Monday, 1 November 2010

Universities ‘should employ watchdogs against discriminatory extremism’


Universities should employ watchdogs to guard against religious extremism, a report has said.

According to a report from the Quilliam Foundation, student unions should be responsible for hiring someone to discourage religious societies from booking extremist speakers, managing disputes between different student groups and challenging “sub-criminal extremism”.

The report uses City University in London as a case study, citing incidents in the last academic year.

It accused some members of the Islamic society of intimidating gay, female and Jewish students, as well as those who worked on the student newspaper.

Last November, the institution’s Islamic society was visited by a Birmingham-based imam who has said gays should be killed.

Abu Usamah was secretly filmed for the Channel 4 programme in January 2007 saying: “Take that homosexual man. . .and throw him off the mountain. . . If I was to turn around and I was to call homosexuals perverted, dirty filthy dogs that should be murdered, that’s my freedom of speech isn’t it?”

The Quilliam report quoted a senior member of City University’s LGBT society who said he believed that the Islamic society had contributed to a rise in campus homophobia in the last year.

The student said he was “scared” by the Islamic society.
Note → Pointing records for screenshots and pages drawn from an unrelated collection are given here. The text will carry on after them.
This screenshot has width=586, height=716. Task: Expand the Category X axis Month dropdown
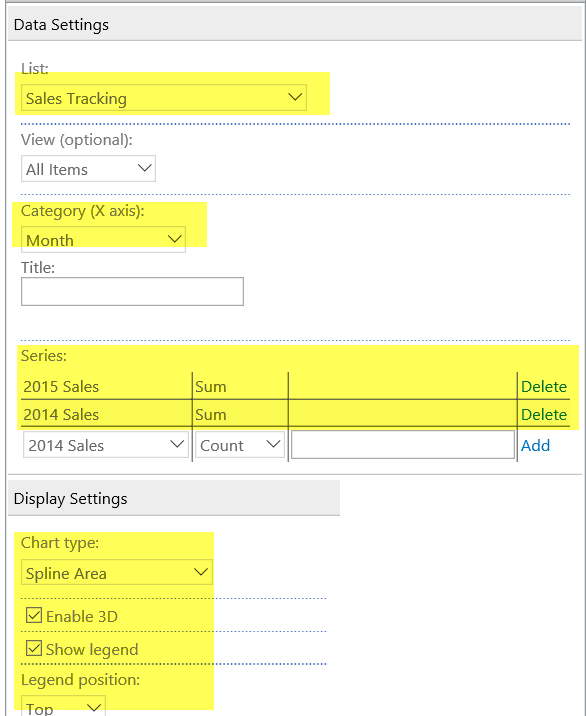point(103,239)
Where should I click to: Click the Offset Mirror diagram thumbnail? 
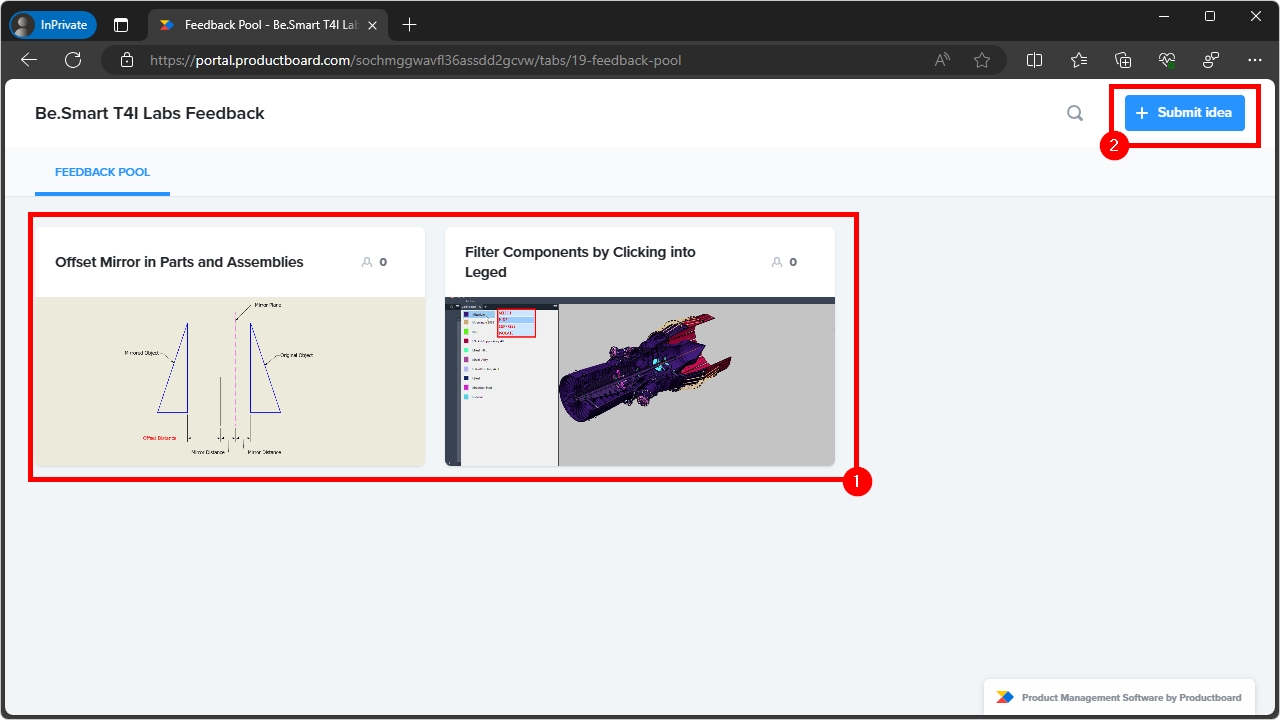pos(230,381)
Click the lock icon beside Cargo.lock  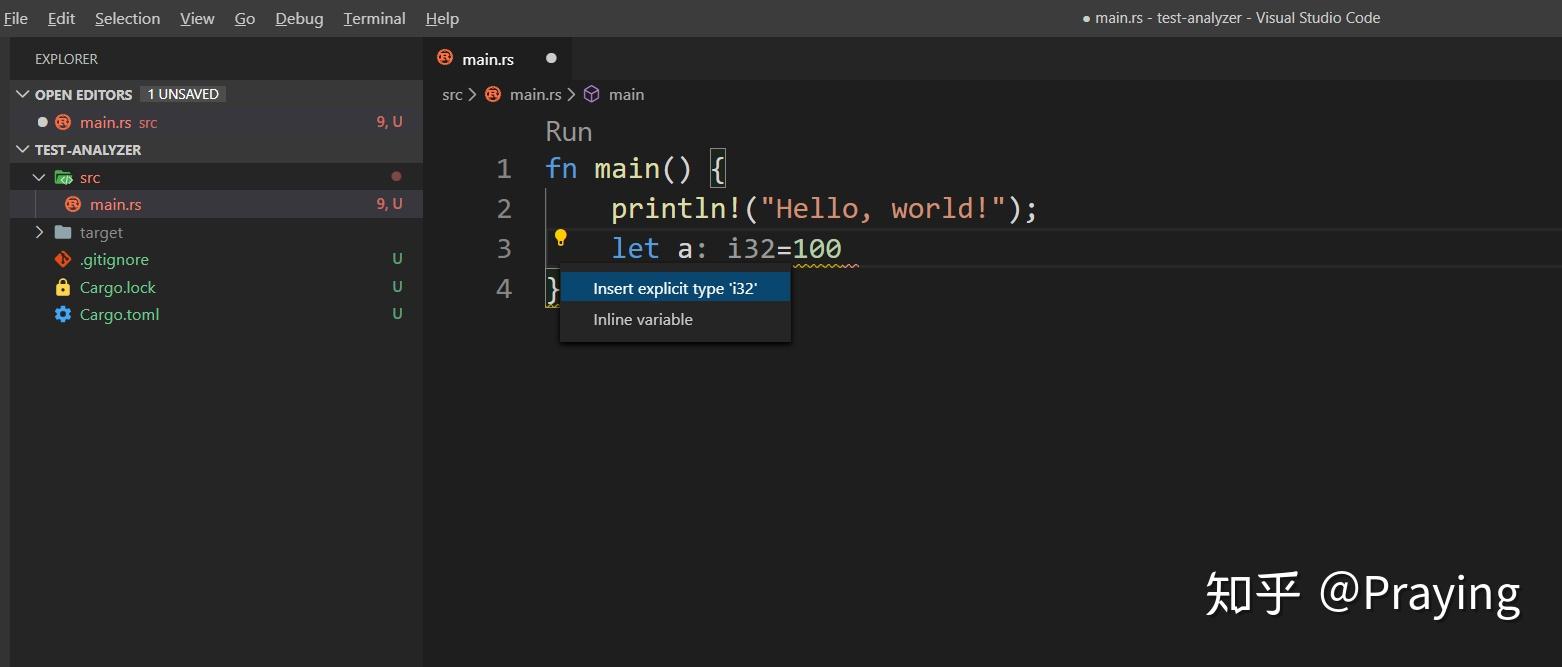[62, 287]
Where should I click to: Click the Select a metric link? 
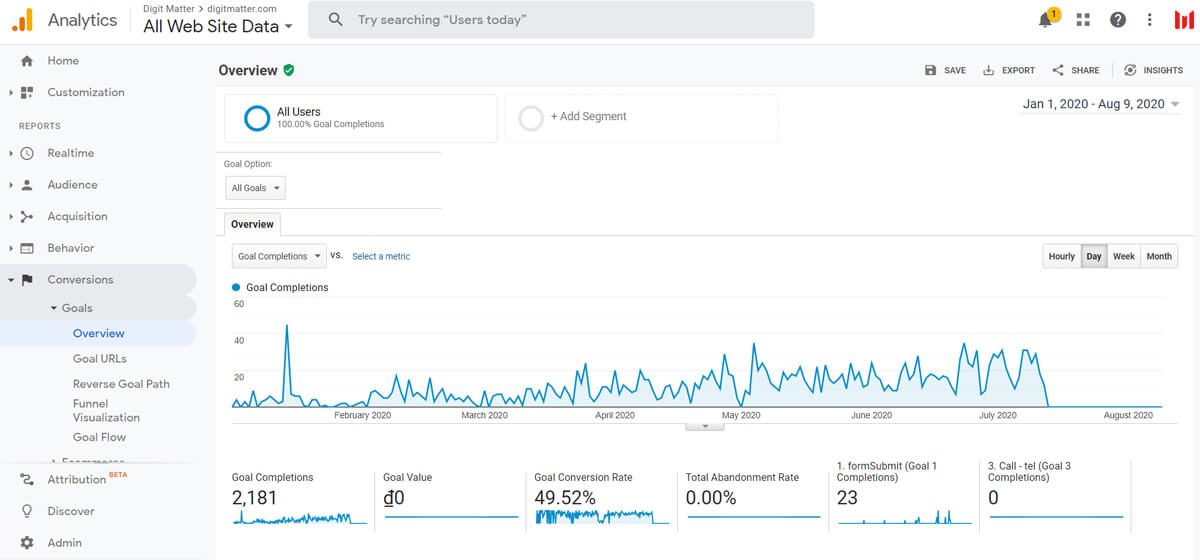coord(381,256)
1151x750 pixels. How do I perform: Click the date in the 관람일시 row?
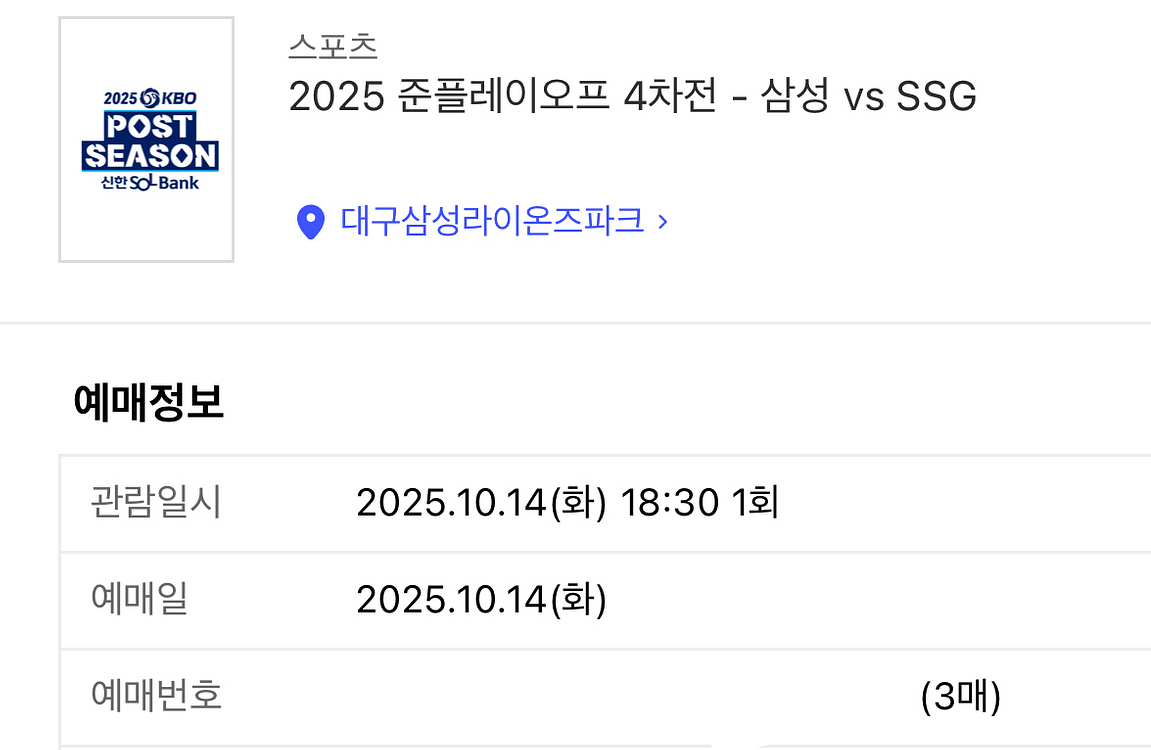pyautogui.click(x=481, y=503)
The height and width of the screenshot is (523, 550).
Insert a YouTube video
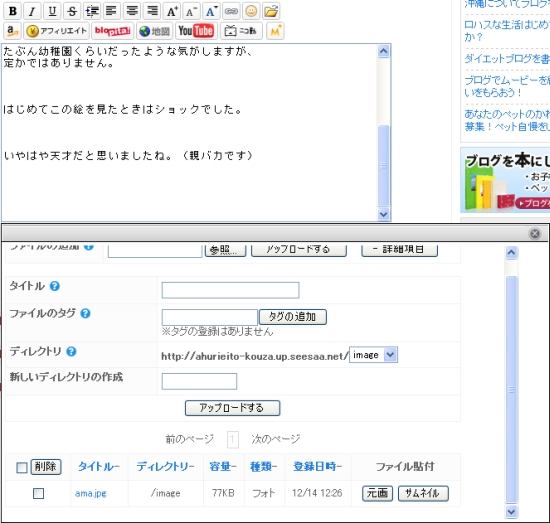196,31
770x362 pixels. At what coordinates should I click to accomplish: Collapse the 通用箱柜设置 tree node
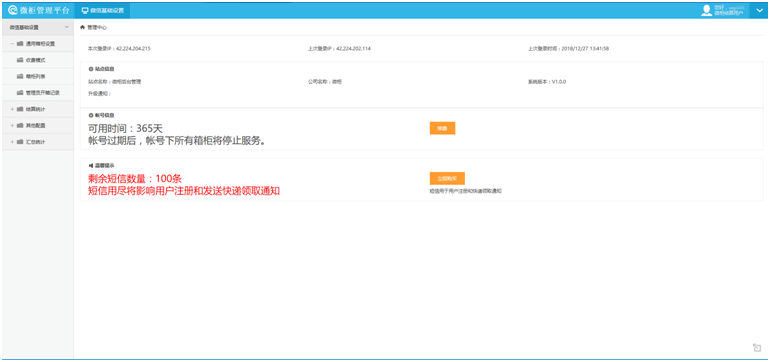[x=12, y=44]
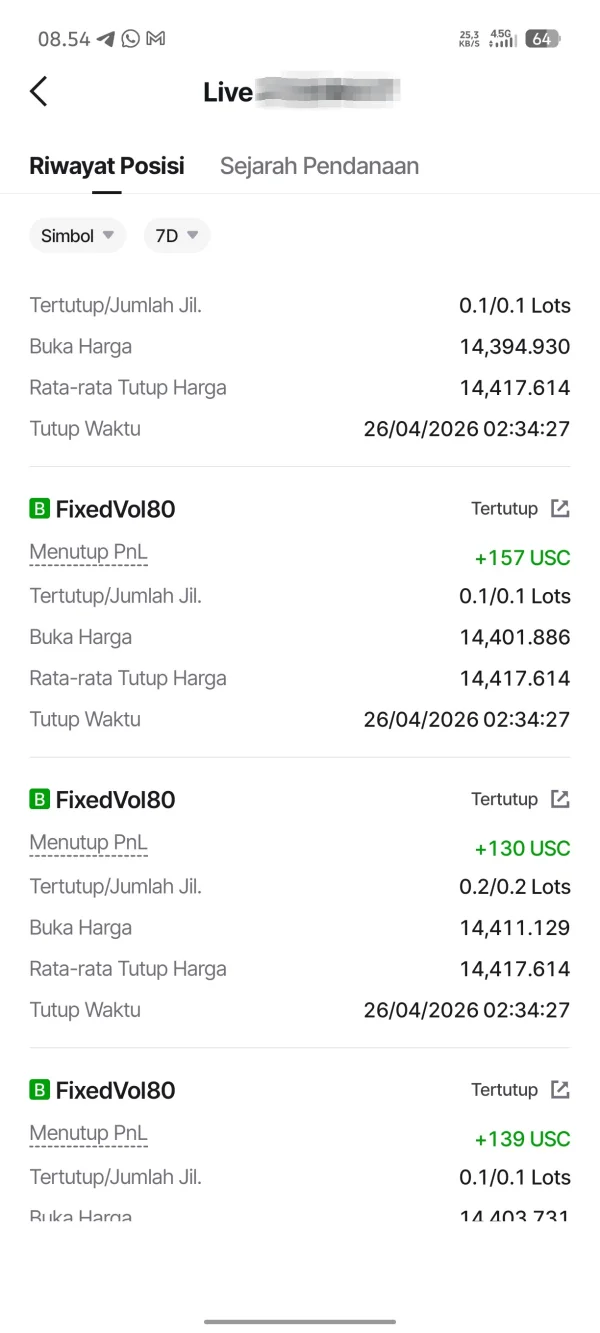600x1333 pixels.
Task: Open share icon for +139 USC position
Action: point(560,1090)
He added that some LGBT Muslim students had enquired about joining the LGBT society but did not come to meetings and theorised that the atmosphere on campus left them feeling unable to be open about their sexuality.

The Quilliam report said that some members of the Islamic society had allegedly described women as “deficient” and had called for those who do not pray to be killed.

It recommended that student unions should hire a watchdog to check the activities of societies, as some US universities do. Student unions should employ a “horizon-scanning” approach and research possible society speakers, the report said.

A Quilliam society spokesman said: “University campuses have been recognised by policy-makers as key places where Islamist ideologies can spread, but the processes of radicalisation involved have often remained unclear.”

Gay rights campaigner Peter Tatchell, who called for the vice-chancellor of City University to resign after Abu Usamah’s visit, said that the report had exposed homophobia, anti-semitism and sexism on campus.

He said: “This report is a wake-up call to complacent university authorities and student unions. They too often look the other way while Islamists foment hatred and intolerance among the student population.”